Data listing
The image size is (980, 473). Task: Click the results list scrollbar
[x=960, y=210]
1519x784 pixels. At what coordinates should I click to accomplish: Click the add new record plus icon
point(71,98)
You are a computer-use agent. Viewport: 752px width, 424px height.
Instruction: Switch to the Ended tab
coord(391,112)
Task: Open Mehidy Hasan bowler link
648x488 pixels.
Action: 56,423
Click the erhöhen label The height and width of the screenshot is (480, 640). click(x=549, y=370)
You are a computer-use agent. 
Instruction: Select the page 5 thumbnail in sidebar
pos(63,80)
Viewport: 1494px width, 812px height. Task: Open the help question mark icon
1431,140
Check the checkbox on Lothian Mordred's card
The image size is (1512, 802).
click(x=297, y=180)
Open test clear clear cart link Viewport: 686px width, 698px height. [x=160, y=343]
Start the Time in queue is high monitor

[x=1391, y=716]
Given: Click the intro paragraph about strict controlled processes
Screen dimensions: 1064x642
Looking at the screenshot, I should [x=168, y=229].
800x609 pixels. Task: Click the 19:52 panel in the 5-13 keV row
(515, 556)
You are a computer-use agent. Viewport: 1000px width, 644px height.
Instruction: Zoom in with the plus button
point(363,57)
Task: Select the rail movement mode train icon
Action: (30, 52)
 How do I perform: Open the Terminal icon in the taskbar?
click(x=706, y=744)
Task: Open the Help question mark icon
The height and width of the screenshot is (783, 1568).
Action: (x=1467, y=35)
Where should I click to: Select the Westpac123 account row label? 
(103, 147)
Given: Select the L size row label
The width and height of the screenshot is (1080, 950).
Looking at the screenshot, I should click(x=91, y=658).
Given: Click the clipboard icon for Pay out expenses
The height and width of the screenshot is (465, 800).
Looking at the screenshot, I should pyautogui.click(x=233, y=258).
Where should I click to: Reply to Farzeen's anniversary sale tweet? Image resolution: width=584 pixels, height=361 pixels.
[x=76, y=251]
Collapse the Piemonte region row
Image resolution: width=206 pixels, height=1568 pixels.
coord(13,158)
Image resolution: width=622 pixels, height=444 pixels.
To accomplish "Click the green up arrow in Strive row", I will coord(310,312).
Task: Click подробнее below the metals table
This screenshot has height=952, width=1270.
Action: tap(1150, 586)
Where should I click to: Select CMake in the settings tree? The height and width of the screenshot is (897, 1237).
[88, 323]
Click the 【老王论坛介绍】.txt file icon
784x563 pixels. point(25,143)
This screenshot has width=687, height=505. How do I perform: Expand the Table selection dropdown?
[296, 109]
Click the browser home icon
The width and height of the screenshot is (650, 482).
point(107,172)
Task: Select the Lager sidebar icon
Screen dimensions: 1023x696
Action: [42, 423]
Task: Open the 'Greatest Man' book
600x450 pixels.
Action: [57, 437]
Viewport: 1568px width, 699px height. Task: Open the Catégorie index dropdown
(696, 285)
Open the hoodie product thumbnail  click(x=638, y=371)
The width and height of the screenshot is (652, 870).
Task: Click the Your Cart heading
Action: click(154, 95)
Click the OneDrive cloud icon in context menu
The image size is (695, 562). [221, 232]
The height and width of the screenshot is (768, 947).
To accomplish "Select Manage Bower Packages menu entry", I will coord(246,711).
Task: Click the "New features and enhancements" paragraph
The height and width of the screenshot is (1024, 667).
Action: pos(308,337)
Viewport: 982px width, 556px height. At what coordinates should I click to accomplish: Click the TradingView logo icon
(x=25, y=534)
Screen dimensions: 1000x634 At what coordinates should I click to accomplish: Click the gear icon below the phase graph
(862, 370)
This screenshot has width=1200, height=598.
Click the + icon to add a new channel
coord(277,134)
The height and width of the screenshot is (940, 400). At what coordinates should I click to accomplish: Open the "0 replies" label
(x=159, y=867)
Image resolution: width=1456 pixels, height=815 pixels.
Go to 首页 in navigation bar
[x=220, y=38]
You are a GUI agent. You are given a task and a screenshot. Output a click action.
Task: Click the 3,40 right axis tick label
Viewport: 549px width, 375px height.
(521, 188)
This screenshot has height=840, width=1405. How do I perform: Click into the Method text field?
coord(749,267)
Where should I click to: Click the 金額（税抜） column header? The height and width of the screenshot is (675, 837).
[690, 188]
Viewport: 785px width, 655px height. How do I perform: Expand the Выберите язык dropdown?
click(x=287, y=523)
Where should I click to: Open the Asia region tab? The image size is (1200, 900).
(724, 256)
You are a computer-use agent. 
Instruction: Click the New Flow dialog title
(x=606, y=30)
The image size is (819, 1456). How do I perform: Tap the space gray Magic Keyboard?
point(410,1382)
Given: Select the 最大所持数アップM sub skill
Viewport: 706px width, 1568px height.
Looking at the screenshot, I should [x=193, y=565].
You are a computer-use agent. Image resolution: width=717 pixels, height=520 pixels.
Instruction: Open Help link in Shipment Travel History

#### [Required task]
Please rewrite the part that opens with the line containing "Click the 【老王论坛介绍】.txt file icon" and closes with the line containing "Action: [57, 437]", changing "dropdown" to "drop-down menu" and leaving everything else the same.

#### [Result for this task]
Click the 【老王论坛介绍】.txt file icon
784x563 pixels. point(25,143)
This screenshot has width=687, height=505. How do I perform: Expand the Table selection drop-down menu?
[296, 109]
Click the browser home icon
The width and height of the screenshot is (650, 482).
point(107,172)
Task: Select the Lager sidebar icon
Screen dimensions: 1023x696
Action: [42, 423]
Task: Open the 'Greatest Man' book
600x450 pixels.
Action: [57, 437]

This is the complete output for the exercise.